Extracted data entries
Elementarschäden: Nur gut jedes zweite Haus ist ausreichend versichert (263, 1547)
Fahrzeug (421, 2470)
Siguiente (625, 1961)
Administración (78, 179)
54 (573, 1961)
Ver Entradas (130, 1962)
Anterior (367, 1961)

**WORK REQUIRED**: All the lines above should appear again in the answer, exactly as written.

**RESPONSE FOR THIS EXERCISE**:
Elementarschäden: Nur gut jedes zweite Haus ist ausreichend versichert (263, 1547)
Fahrzeug (421, 2470)
Siguiente (625, 1961)
Administración (78, 179)
54 (573, 1961)
Ver Entradas (130, 1962)
Anterior (367, 1961)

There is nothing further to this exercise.